まるで土曜のオープン前の魚三酒場かのように年配層がわくわくしながら並んでおり、シニア層のディズニーランド化しています。
しかし、美術に関してはマジョリティ層がとりわけ多い気がします。つまり「若冲を見たい人」ではなく「なんか凄いものを見たい」人たちです。
彼ら彼女らは、大前研一氏もよく言うように自分をシニアだとは微塵も感じていませんし、2時間くらい炎天下で並ぶ体力も自負しており、歩くスピードも若者よりもむしろ早い。健康維持のため、あえて早歩きを心がけており、山にも定期的に行く。
彼らの多くはスマホを持っているものの、iPhoneの比率は低くドコモのアンドロイド端末を保有しているケースが多く、未だに”なんとなく”ソフトバンクを信用していないような方々だったりもするようです。
世代間の傾向をまとめた「世代論の教科書」でも解説されているように、この世代は第一次テレビっ子とも言われ、テレビとの親和性が非常に高い(テレビが効く)のが特徴らしいです。
日本初! たった1冊で誰とでもうまく付き合える世代論の教科書―「団塊世代」から「さとり世代」まで一気にわかる
同書には、この世代の特徴として「新しいもの好き」、「みんなが価値を認めるものが好き」、「みんなのマネをする」、さらに夫婦共に消費できる「エスコート消費」をするなども特徴も書かれています。

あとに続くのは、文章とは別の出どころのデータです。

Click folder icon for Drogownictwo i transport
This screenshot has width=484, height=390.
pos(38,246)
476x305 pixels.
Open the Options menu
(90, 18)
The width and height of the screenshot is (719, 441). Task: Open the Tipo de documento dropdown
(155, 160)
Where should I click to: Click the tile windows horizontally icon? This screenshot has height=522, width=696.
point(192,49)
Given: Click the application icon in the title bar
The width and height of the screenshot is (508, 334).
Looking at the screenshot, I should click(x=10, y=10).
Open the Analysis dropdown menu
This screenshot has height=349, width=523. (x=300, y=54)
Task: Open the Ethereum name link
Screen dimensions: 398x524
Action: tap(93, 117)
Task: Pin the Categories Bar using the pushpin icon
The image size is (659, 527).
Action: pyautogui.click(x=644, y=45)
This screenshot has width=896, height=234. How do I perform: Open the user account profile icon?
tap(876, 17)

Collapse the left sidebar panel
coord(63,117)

夫婦共に300年に一度の美を鑑賞するというのは、まさしくエスコート消費とも言えるでしょう。
NHKスペシャルが起爆剤!?
このブームはどこから火がついたのでしょうか。
実際の検索キーワード数と来場者数をグラフ化してみました。
来場者数の実数は不明のため、公式Twitter発表によるその日の最大待ち時間を指標としています。

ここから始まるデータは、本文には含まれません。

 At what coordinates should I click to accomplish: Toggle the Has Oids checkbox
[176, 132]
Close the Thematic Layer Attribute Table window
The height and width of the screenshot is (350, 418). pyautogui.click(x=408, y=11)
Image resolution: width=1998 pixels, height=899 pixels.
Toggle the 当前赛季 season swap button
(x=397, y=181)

まず、展示スタート4月22日の翌々日、NHKで特番が組まれます(NHKは主催者)。
その結果、検索ワードが約4倍に膨れ上がります。しかし、その翌日4月25日は美術館の休館日であり、結果「焦らし戦略」ともいえる結果となり、翌26日の待ち時間は1.6倍に増加しました。
美の巨人たちが後押し
その後、ゴールデンウィーク中の4月30日、テレビ東京の「美の巨人たち」で取り上げられた結果、5月2日には初の待ち時間100分を超え、同時に10営業日にして、来場者数10万人を突破しました。
そしてGW終盤、「美の巨人たち」で2回目の連載放映がされました。
その後、またしても休館日を経て、作品の入れ替えを行ったところ、5月11日には200分待ちまで行列が増えました。
「NHKスペシャル」でマジョリティー層への認知度を一気に上げ、「美の巨人たち」で実際の来館行動を促した、といえるのではないでしょうか。
若冲ブームのまとめ
- 300年に一度、31日しかないという希少性
- 団塊世代の右ならえ気質とエスコート消費
- NHKなどマスメディアによる認知拡大とお墨付き感
- 休館日による焦らし効果
- 混雑しているという社会的証明
- 「一旦並んだからには」というコミットメントと一貫性
などが要素として挙げられるのではないでしょうか。
どこまで伸びる、若冲展
5月18日(水)はシルバーデーにつき、65歳以上は入館料無料となります。
何人が並ぶことになるのでしょか。
また20日には「ぶらぶら美術・博物館」での特集も予定されており、全31営業日で50万人は超えるかもしれません。
それでも行くぞという方は、平日朝一で並んで入るのが一番オススメだと思います。8時くらいから並べば、徐々に進みながら10時あたりには入館できるのではないでしょうか。
熱中症にはくれぐれもお気をつけください。